Equipment and Plant designs are increasingly more complex. They are generally larger, more efficient and require less operator attention. If they are down for any reason, the cost of lost production can be very high. They are therefore equipped with protective devices.
Protective devices are generally dormant for much of their life. The operator does not know if they will work on demand, and their failure modes are hidden. In order to manage risks properly, we have to be sure that their availability is acceptable. We do this by testing the item at the right frequency, and call this strategy ‘Detective Maintenance'.

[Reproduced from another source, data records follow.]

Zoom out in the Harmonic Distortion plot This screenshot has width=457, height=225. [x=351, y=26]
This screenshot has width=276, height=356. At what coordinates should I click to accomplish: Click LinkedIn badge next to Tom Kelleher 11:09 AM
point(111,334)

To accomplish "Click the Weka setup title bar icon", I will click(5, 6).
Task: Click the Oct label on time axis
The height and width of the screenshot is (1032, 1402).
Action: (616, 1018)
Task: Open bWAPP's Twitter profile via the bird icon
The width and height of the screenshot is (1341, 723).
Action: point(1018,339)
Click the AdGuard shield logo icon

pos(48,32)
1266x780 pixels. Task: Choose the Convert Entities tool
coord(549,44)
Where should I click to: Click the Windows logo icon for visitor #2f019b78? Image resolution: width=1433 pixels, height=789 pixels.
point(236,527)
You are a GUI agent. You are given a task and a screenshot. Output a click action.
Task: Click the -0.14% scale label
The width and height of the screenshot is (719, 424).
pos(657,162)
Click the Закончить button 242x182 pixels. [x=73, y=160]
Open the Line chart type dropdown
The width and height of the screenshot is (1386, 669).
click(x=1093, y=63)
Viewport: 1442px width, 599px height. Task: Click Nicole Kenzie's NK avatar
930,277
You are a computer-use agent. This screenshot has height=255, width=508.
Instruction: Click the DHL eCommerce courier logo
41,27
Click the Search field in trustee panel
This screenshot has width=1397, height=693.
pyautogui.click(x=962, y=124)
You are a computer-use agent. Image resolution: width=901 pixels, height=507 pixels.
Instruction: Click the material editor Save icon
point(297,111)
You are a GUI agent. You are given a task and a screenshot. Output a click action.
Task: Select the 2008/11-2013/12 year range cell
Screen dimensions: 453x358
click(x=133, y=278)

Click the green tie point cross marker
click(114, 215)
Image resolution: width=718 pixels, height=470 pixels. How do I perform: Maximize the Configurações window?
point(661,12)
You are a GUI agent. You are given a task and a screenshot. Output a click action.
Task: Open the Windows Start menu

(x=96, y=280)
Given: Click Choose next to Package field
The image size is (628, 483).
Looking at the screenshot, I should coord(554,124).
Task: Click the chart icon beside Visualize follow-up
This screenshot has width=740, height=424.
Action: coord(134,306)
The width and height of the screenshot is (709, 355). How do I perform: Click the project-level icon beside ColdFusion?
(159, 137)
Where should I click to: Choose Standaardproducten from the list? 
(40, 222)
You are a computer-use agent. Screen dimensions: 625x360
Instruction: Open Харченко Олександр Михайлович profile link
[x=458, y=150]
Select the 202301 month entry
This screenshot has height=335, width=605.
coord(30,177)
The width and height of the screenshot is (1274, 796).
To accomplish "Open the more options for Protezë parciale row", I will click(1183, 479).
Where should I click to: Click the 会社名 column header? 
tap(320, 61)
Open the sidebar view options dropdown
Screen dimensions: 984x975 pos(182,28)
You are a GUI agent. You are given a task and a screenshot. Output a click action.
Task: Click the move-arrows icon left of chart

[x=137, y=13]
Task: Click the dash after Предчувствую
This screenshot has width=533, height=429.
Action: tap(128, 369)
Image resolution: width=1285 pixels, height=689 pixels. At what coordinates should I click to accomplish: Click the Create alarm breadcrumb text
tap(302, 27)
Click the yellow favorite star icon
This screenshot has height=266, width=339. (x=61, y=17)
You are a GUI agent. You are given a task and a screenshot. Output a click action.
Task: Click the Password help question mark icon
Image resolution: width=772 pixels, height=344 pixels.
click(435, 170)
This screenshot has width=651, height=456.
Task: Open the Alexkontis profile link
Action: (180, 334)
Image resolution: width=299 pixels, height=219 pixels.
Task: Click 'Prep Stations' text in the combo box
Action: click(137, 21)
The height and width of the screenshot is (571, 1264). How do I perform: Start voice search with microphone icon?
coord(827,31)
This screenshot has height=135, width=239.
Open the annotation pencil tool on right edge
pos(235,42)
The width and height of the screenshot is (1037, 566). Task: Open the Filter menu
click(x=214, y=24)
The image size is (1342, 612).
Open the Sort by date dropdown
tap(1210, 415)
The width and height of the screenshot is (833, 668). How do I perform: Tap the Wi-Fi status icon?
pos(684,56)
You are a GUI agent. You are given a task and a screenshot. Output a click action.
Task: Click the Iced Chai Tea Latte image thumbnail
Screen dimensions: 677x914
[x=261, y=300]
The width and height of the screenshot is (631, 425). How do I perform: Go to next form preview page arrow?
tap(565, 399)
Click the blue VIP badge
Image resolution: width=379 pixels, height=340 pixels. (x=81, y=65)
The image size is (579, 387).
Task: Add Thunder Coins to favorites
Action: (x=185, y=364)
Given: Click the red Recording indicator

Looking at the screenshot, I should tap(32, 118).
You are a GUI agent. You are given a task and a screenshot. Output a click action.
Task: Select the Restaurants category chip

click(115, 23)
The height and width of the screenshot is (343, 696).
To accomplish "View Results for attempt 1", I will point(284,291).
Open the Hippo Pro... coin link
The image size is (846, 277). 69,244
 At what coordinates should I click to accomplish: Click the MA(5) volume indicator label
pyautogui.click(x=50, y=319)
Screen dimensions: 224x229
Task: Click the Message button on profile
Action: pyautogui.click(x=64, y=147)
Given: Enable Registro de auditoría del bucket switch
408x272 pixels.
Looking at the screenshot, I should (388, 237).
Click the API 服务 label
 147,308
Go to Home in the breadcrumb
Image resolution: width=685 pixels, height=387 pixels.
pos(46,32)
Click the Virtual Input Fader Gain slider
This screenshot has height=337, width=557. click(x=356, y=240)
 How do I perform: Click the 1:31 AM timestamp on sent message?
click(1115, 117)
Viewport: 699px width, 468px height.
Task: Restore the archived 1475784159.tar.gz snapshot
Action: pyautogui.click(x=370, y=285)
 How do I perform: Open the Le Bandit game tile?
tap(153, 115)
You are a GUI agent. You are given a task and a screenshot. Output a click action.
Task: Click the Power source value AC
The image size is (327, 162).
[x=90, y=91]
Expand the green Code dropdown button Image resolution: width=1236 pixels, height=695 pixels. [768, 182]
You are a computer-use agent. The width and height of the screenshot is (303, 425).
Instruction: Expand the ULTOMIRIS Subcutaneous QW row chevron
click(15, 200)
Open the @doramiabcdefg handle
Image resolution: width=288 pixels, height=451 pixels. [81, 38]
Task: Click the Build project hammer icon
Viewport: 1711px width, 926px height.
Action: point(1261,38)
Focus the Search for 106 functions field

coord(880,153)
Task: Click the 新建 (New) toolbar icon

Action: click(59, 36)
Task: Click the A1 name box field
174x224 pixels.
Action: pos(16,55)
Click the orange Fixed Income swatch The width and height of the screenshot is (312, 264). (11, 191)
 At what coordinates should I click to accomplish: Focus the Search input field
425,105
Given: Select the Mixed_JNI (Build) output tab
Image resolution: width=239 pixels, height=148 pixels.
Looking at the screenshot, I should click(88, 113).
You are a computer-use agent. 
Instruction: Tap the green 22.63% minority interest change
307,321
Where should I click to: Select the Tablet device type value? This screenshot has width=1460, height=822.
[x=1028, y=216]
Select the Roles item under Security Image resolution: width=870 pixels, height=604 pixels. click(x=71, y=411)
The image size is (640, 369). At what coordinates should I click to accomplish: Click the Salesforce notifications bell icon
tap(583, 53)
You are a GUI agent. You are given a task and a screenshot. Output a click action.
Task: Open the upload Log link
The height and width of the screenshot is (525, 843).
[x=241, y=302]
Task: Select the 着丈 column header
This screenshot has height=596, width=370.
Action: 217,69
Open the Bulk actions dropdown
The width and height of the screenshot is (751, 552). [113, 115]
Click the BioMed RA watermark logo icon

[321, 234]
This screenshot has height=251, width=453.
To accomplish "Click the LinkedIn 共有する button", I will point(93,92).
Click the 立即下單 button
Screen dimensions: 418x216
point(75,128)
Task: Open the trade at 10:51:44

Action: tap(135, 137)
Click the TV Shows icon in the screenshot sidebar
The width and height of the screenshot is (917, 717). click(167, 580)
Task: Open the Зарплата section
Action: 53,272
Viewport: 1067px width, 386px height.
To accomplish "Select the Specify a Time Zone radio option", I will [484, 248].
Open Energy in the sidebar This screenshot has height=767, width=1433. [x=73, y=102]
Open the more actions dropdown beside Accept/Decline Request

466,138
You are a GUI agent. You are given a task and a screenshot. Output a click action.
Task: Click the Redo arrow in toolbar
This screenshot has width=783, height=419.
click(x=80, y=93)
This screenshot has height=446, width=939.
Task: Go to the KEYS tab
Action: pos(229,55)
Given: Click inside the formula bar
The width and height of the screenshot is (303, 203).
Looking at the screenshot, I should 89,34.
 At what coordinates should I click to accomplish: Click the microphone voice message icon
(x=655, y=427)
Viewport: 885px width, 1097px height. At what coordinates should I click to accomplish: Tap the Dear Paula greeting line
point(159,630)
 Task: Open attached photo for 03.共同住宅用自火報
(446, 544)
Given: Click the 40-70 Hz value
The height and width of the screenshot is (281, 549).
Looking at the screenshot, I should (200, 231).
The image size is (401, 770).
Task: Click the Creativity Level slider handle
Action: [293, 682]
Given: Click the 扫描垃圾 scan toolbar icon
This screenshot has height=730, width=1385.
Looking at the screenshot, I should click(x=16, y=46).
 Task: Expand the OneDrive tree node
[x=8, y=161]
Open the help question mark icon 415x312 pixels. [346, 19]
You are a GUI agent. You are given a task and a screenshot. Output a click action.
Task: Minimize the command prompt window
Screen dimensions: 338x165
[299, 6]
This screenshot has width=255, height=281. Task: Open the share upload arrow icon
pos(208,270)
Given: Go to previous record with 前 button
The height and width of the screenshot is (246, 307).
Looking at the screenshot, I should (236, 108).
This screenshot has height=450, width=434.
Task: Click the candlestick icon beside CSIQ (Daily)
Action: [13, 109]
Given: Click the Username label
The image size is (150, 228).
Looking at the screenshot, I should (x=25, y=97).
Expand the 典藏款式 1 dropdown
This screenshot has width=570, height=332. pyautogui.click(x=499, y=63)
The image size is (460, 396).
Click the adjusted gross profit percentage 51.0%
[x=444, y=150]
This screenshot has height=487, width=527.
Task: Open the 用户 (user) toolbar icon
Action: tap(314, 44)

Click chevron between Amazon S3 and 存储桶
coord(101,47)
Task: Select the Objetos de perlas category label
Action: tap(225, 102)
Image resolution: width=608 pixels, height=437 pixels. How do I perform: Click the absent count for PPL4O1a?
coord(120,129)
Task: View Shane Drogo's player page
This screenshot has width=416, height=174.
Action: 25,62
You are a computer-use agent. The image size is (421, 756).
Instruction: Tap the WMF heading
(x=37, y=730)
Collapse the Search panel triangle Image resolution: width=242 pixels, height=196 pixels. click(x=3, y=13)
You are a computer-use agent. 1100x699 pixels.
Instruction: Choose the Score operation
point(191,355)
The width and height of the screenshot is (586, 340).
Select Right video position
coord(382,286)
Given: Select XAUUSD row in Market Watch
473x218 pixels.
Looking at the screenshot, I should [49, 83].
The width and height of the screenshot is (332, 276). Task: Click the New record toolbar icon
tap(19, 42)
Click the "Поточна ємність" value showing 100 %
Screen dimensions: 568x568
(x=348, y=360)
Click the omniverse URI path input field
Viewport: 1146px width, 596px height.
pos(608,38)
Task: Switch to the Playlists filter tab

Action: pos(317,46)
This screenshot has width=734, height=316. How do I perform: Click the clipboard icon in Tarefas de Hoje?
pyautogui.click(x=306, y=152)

There are some practical difficulties in implementing this strategy. These have several possible solutions, none of which are perfect, but suitable in specific applications. They do not replace the normal test procedures, but can be used to extend the interval between the normal tests.
What matters is that we recognize the importance of detective maintenance strategies and demonstrate our commitment to reaching the required TI levels. Our licence-to-operate depends on a successful detective maintenance program.
1. Narayan V. 2004. Effective Maintenance Management - Risk and Reliability Strategies for Optimizing Performance. New York. Industrial Press Inc., ISBN 0-8311-3178-0
2. http://www.bhopal.org/whathappened.html (accessed 3rd February 2005)
3. http://www.airdisaster.com/eyewitness/ua232.shtml (accessed 3rd Feb 2005)
4. Nowlan, F.S., and H.F. Heap. 1978. Reliability-Centered Maintenance. Washington D.C. U.S. Department of Defense. Unclassified, MDA 903-75-C-0349.
5. Moubray, J. 2001. Reliability-Centered Maintenance. New York. Industrial Press, Inc. ISBN: 0-831-131462.